Ocorre que com a evolução da sociedade surgem novas condutas a serem reguladas, novos conceitos e novas interpretações, fatores que ensejam a regular atualização do ordenamento jurídico, ou seja, alteração, elaboração e revogação das normas que o compõem, com o intuito de se tentar, o máximo possível, acompanhar a evolução da sociedade, apesar do dinamismo social ser bem maior que evolução do Direito no sentido de norma prescritiva.
Diante da necessidade de se manter um sistema uniforme, se faz necessário o surgimento de ferramentas que garantam um compasso entre as partes que o integram, ferramentas que atuem no controle das normas que vão de encontro ao que determina outra norma hierarquicamente superior, normas que vão de encontro ao ordenamento jurídico. Essas ferramentas devem atuar coibindo, prevenindo ou remediando conflito de normas, havendo então o controle preventivo e o repressivo, sendo que, nesse momento, será discutido o controle repressivo em face da Constituição.
Tendo em mente que o Controle de Constitucionalidade surge em razão da necessidade de manutenção da conformidade do ordenamento jurídico com a Constituição, dado caráter de superioridade, tem-se como pressuposto desse tipo de controle a rigidez e a supremacia constitucional. Como bem conceitua Luís Roberto Barroso ao prelecionar ambas as características como pressupostos ao controle de constitucionalidade:
A supremacia da Constituição revela sua posição hierárquica mais elevada dentro do sistema, que se estrutura de forma escalonada, em diferentes níveis. É ela o fundamento de validade de todas as demais normas [...] A rigidez constitucional é igualmente pressuposto do controle. Para que possa figurar com parâmetro, como paradigma de validade de outros atos normativos, a norma constitucional precisa ter um processo de elaboração diverso e mais complexo do que aquele apto a gerar normas infraconstitucionais.[3]
Diz-se Constituição rígida aquela que exige um processo legislativo qualificado, mais elaborado na sua alteração, um diferencial em relação ao processo legislativo comum, sob pena de se ter normas de patamar formalmente iguais.
A supremacia constitucional consiste em concentrar na Constituição todo o fundamento formal, material e principiológico, sendo ela a lei maior de forma a iluminar todo o ordenamento jurídico, garantido, assim, legitimidade ao controle para, em sua defesa, afastar uma norma que a contrarie.
É nisso em que consiste o controle de constitucionalidade, uma ferramenta que ajuda a elidir o conflito de normas infraconstitucionais com a Constituição, na tentativa de manter a conformidade daquelas com estas, garantindo, assim, o respeito à lei maior dentro do ordenamento jurídico, evitando-se as contradições que poderiam gerar insegurança jurídica.
3 Controle de constitucionalidade no Brasil.

### Objetivo 1
Apresente em formato CSV de duas colunas, "texto" e "resposta", todos os registros desde a linha que contém "About (379, 71)" até a linha que contém "Recruiting software (411, 1296)", incluídas as duas, com uma linha por registro. Cada valor deve ficar em um único campo entre aspas, com as quebras de linha convertidas em espaços.

### Dados de entrada
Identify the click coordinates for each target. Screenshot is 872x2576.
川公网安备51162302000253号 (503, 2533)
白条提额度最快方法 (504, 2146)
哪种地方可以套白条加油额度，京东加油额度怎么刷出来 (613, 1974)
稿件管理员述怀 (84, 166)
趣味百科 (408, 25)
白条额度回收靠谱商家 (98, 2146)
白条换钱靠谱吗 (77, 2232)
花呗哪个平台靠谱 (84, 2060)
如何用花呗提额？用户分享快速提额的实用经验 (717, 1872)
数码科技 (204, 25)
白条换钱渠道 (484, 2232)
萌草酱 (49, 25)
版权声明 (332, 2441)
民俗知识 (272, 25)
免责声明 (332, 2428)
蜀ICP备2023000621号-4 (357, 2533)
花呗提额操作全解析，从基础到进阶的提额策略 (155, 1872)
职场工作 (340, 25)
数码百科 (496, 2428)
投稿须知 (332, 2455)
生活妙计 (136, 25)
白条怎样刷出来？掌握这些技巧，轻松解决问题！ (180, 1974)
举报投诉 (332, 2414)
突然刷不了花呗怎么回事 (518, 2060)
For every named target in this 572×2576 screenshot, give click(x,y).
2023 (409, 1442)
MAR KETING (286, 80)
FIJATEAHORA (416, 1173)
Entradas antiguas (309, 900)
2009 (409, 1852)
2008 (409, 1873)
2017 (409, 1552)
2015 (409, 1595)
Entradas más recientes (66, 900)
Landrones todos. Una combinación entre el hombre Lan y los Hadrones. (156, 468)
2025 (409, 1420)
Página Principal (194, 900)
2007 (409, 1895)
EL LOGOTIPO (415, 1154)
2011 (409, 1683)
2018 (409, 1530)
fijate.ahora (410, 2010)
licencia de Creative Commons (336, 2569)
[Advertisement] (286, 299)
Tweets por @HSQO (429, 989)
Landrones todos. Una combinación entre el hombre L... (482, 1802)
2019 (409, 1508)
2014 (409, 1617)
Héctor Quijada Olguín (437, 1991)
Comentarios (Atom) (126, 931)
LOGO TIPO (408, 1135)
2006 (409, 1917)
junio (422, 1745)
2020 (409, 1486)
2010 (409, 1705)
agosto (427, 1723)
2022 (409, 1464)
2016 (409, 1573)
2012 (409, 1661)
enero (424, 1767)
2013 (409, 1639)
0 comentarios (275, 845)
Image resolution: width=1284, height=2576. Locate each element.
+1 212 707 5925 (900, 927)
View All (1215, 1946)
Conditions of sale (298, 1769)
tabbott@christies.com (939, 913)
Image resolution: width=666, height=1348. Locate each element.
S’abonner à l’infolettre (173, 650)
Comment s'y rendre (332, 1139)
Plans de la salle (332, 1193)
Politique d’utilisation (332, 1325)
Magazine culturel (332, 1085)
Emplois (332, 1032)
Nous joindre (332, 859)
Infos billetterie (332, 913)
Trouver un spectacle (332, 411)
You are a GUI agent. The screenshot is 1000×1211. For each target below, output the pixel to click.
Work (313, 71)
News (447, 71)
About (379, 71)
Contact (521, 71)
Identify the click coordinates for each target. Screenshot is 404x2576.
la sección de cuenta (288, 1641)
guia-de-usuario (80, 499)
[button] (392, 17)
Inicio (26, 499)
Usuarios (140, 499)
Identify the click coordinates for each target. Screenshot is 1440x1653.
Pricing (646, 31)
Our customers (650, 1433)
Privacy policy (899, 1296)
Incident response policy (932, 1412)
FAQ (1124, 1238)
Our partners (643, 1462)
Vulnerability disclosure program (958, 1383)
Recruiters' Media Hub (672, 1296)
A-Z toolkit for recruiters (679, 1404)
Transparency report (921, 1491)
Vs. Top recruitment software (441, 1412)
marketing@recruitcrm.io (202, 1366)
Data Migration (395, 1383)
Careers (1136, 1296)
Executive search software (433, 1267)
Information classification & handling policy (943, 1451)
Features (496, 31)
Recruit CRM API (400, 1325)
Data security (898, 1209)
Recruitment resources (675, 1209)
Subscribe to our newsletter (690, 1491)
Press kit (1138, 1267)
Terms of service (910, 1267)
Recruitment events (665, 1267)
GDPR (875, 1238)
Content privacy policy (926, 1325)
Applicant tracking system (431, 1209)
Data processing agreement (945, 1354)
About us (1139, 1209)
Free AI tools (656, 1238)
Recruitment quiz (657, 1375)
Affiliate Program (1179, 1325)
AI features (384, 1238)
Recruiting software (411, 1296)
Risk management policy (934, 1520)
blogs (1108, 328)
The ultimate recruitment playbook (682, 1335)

### Objetivo 2
Dê prosseguimento ao trecho sobre controle de constitucionalidade a partir do ponto em que ele termina.

### Resposta escrita 1
texto,resposta
"About","(379, 71)"
"Contact","(521, 71)"
"Identify the click coordinates for each target. Screenshot is 404x2576. la sección de cuenta","(288, 1641)"
"guia-de-usuario","(80, 499)"
"[button]","(392, 17)"
"Inicio","(26, 499)"
"Usuarios","(140, 499)"
"Identify the click coordinates for each target. Screenshot is 1440x1653. Pricing","(646, 31)"
"Our customers","(650, 1433)"
"Privacy policy","(899, 1296)"
"Incident response policy","(932, 1412)"
"FAQ","(1124, 1238)"
"Our partners","(643, 1462)"
"Vulnerability disclosure program","(958, 1383)"
"Recruiters' Media Hub","(672, 1296)"
"A-Z toolkit for recruiters","(679, 1404)"
"Transparency report","(921, 1491)"
"Vs. Top recruitment software","(441, 1412)"
"marketing@recruitcrm.io","(202, 1366)"
"Data Migration","(395, 1383)"
"Careers","(1136, 1296)"
"Executive search software","(433, 1267)"
"Information classification & handling policy","(943, 1451)"
"Features","(496, 31)"
"Recruit CRM API","(400, 1325)"
"Data security","(898, 1209)"
"Recruitment resources","(675, 1209)"
"Subscribe to our newsletter","(690, 1491)"
"Press kit","(1138, 1267)"
"Terms of service","(910, 1267)"
"Recruitment events","(665, 1267)"
"GDPR","(875, 1238)"
"Content privacy policy","(926, 1325)"
"Applicant tracking system","(431, 1209)"
"Data processing agreement","(945, 1354)"
"About us","(1139, 1209)"
"Free AI tools","(656, 1238)"
"Recruitment quiz","(657, 1375)"
"Affiliate Program","(1179, 1325)"
"AI features","(384, 1238)"
"Recruiting software","(411, 1296)"

### Resposta escrita 2
3.1 Controle Jurisdicional Misto
A despeito dos dois tipos de controle de constitucionalidade conhecidos, o Brasil adota um sistema que utiliza características de ambos, conhecido como Controle de Constitucionalidade jurisdicional misto: misto, pois o ordenamento jurídico brasileiro permite os dois tipos de controle, concentrado e difuso; jurisdicional porque ambos os controles são exercidos pelo Poder Judiciário. O Controle Difuso, de origem americana, é exercido por qualquer membro do judiciário, o concentrado, de origem austríaca, é exercido pela cúpula do judiciário, o STF, único órgão do Poder Judiciário brasileiro que é competente para exercer o controle concentrado em face da Constituição Federal, exercendo os dois tipos de controle.
Esse modelo de controle de constitucionalidade é relativamente recente, vindo a se consolidar com a Constituição Federal de 1988. A inauguração do Controle de Constitucionalidade por parte do judiciário, no Brasil, se deu por meio do Decreto 848 de 1890, que previa o instituto de controle jurisdicional (incidental) de constitucionalidade, sendo introduzido na Constituição Republicana de 1891 (art. 59, § 1º, “a” e “b” e art. 60, “a”). Contudo, havia certa imaturidade do tema, ocorrendo casos inclusive de responsabilidade de juizes ao afastar uma lei no caso concreto por entendê-la desconforme com a constituição.
Dentro desse contexto o Hábeas Corpus serviu de instrumento essencial ao exercício do controle de constitucionalidade, uma vez que a primeira constituição republicana do Brasil tornou o Hábeas Corpus uma ferramenta de proteção sempre que o indivíduo sofresse ou se achasse em iminente perigo de sofrer violência ou coação por ilegalidade ou abuso de poder.
O controle concentrado de constitucionalidade teve seu marco inaugural em nosso ordenamento jurídico na Constituição seguinte, de 1934, com a regulamentação da intervenção da União em negócios peculiares aos Estados, prevendo que a intervenção, que visava assegurar a observância dos princípios constitucionais e a execução de leis federais, só se efetuaria depois que a Corte Suprema, mediante provocação do Procurador-Geral da República, tomasse conhecimento da lei que a tivesse decretado e lhe declarasse a constitucionalidade (art. 12, § 2º). Pelo que podemos verificar, tal sistema é distinto do vigente atualmente, uma vez que tanto a constituição como a lei prevêem um rol de legitimados a propor as ações de controle concentrado, e naquele momento só havia um legitimado e uma ação de controle com um tema específico.
3.2 Procedimento do Controle Concentrado – ADI, ADC, ADO, ADPF
O controle concentrado de constitucionalidade no Brasil, em face da Constituição Federal, é de competência exclusiva do STF, daí o nome de controle concentrado, sendo exercido por meio de ações específicas que, devido a seu procedimento peculiar, permitem uma análise da lei ou ato normativo em abstrato, sem que haja necessariamente caso concreto de aplicação da mesma, motivo pelo qual esse controle também é chamado de controle abstrato de normas. Nessas ações, o STF verifica a conformidade da lei ou ato normativo com a Constituição Federal, tanto do ponto de vista formal, verificando a observância aos preceitos de elaboração da norma, como do ponto de vista material, verificando se o conteúdo da norma afronta ou não os princípios constitucionais.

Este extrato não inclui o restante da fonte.